USHAŞ
- Company type: Public Company
- Industry: Health care Medical tourism Medical device
- Founded: 2019
- Headquarters: Ankara, Turkey
- Website: ushas.com.tr

= USHAŞ =

Turkish state owned healthcare company

USHAŞ (USHAŞ, acronym: Uluslararası Sağlık Hizmetleri Anonim Şirketi, International Health Services Inc.), USHAŞ A.Ş. is a Turkish state owned healthcare company headquartered in Ankara, Turkey. The company was established in 2019 by Turkish Ministry of Health with the decree-law number 663 to promote and regulate medical tourism in Turkey.

== Info ==
The company could be seem as the equivalent of the institutions established by the different states worldwide to develop health tourism such as; Korea Health Industry Development Institute in South Korea, Malaysia Healthcare Travel Council in Malaysia and Dubai Health Authority in United Arab Emirates. Morevover, USHAŞ signs cooperation agreements with the governments or state owned companies to expand medical trade and cooperation mutually.
USHAŞ's establishment was cited as Turkey's most powerful government entrepreneurship step in medical tourism area.

According to establishment law, the most important duties of USHAŞ are;

- Promote Turkey's health system in international area
- Carry out intermediary activities on behalf of both public and private hospitals
- Take initiatives for the resolution of complaints and disputes and to take preventive measures
- Carry out activities for healthcare education
- Provide consultancy on PPP models, health systems and financing and to share Turkey's experiences in coordination with Ministry of Health
- Open and operate health institutions abroad
- Supply medicines, medical devices and consumables.

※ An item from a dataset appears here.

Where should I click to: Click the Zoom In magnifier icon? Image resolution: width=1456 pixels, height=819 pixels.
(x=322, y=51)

== Fight against COVID-19 ==
USHAŞ also made an important contribution to Turkey's fight against COVID-19 with its fast purchasing and supplying processes at the beginning of pandemic, when protective materials were scarce and their prices were very high. The company became the financier of Biyovent ICU Ventilator, which is the Turkey's first domestic and national medical device, and played a very important role in the commercialization of this device.

The company became the top exporter in Turkey, in the medical device category in 2020, with its turnover mainly consisting of the sales revenues of the ventilator.

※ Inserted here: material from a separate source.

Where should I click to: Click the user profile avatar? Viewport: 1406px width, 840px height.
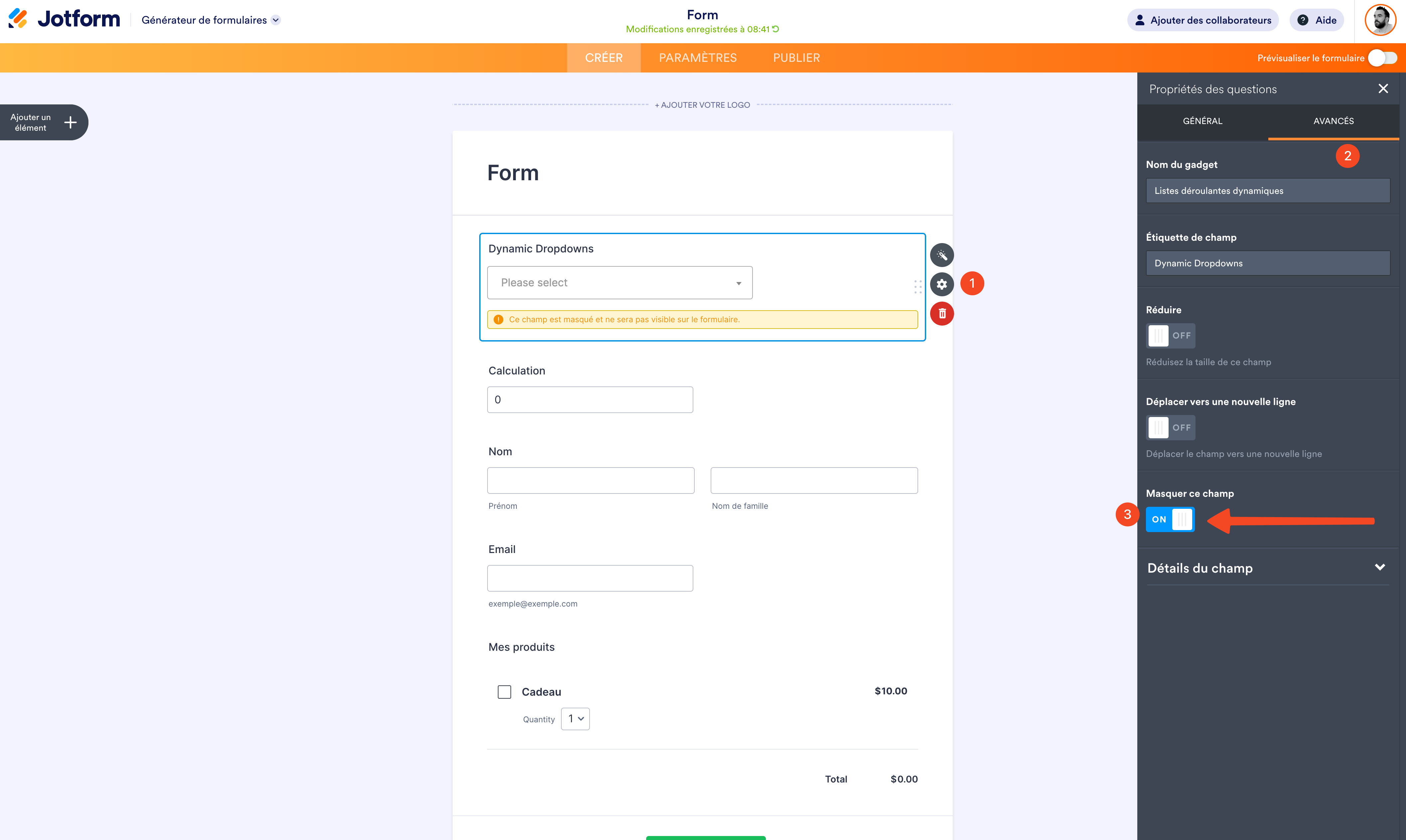(x=1380, y=20)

The role of USHAŞ in the fight against COVID-19 and its contribution to the capacity building in critical products such as personal protective equipments, diagnostic kits and ventilators has been shown by UNDP as a role model for less-developed countries. During the first wave of COVID-19 pandemics Turkey helped the United Kingdom by donating 250,000 pieces of personal protective equipment via USHAŞ.